— Text shown —
On Thursday, I was proud to join First Lady Jane Beshear in Lexington to present Chrysalis House with a ceremonial check for a $600,000 grant from the Substance Abuse Treatment Advisory Committee. Chrysalis House is Kentucky’s oldest and largest licensed substance abuse treatment program for women, specializing in the treatment of pregnant and parenting women. Chrysalis House is receiving the funds from settlements I secured from two pharmaceutical companies, and the money will allow the facility to continue operating and providing treatment to more than 200 women each year.
In February, I had the wonderful opportunity to tour Chrysalis House, and I was able to see firsthand how our investment will impact the lives of the women and children there. I am proud of the women seeking treatment at Chrysalis House. They are working hard to break the cycle of addiction. You can learn more about Chrysalis House and my visit with First Lady Beshear here.
Earlier this week, I announced that Kentucky joined 48 other states, the District of Columbia, and the federal government in a $550 million settlement with mortgage lender and servicer SunTrust Mortgage. The three-year settlement will provide direct payments to Kentucky borrowers for past foreclosure abuses, implement tough new mortgage servicing standards, and grant oversight authority to an independent monitor.

— Information provided —

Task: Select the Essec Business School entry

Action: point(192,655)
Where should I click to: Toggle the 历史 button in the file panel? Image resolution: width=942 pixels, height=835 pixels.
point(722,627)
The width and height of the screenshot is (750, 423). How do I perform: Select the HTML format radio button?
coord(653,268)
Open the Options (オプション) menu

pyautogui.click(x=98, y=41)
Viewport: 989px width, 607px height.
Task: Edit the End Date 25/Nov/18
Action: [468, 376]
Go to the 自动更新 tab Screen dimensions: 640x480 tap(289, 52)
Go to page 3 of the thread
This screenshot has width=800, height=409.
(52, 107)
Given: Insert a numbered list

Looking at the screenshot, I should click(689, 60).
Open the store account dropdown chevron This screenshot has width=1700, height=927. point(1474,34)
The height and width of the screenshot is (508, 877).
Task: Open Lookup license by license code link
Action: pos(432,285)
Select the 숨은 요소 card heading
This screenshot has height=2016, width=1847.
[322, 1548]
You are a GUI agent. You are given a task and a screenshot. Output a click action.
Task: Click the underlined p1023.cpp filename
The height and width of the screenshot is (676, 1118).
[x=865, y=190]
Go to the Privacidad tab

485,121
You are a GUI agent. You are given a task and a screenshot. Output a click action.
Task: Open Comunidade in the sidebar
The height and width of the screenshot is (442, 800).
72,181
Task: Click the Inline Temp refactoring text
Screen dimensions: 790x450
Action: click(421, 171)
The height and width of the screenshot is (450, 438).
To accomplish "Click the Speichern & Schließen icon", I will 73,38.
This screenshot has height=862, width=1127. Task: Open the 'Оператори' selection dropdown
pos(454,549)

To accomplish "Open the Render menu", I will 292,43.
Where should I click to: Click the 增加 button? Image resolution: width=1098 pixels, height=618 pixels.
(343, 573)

— Apply what you read —
(1) Quote the text about the Chrysalis House grant word for word, starting at "In February, I" and ending at "an independent monitor.".
(2) Pick up the text about the Chrysalis House grant after its last sentence and keep writing it, leaving the records aside.

— Activity answers —
(1)
In February, I had the wonderful opportunity to tour Chrysalis House, and I was able to see firsthand how our investment will impact the lives of the women and children there. I am proud of the women seeking treatment at Chrysalis House. They are working hard to break the cycle of addiction. You can learn more about Chrysalis House and my visit with First Lady Beshear here.
Earlier this week, I announced that Kentucky joined 48 other states, the District of Columbia, and the federal government in a $550 million settlement with mortgage lender and servicer SunTrust Mortgage. The three-year settlement will provide direct payments to Kentucky borrowers for past foreclosure abuses, implement tough new mortgage servicing standards, and grant oversight authority to an independent monitor.

(2)
The agreement’s mortgage servicing terms largely mirrors the 2012 National Mortgage Settlement reached in February 2012, and it will hold another major mortgage servicer accountable for its unacceptable past practices. Approximately 265 eligible Kentucky borrowers whose loans were serviced by SunTrust and lost their homes to foreclosure from 2008 through 2013 and encountered servicing abuse will be eligible for a payment. Eligible borrowers will be contacted about how to qualify for payments. More information about the settlement with SunTrust is available here.
Finally, I was pleased to join Kerry Harvey, U.S. Attorney for the Eastern District of Kentucky, in announcing today the conviction of a Lexington man on child pornography charges. This week, a federal jury found Erik Hentzen guilty of receiving and possessing thousands of child porn images.
This case was investigated by my Cybercrimes Unit, which has seized more than 422,600 child pornographic images and videos from the Internet since its creation in 2008. The unit’s investigative efforts have also resulted in a 100 percent conviction rate. I appreciate the hard work of my cybercrimes investigators and their dedication each day to making the Internet a safer place for Kentucky kids.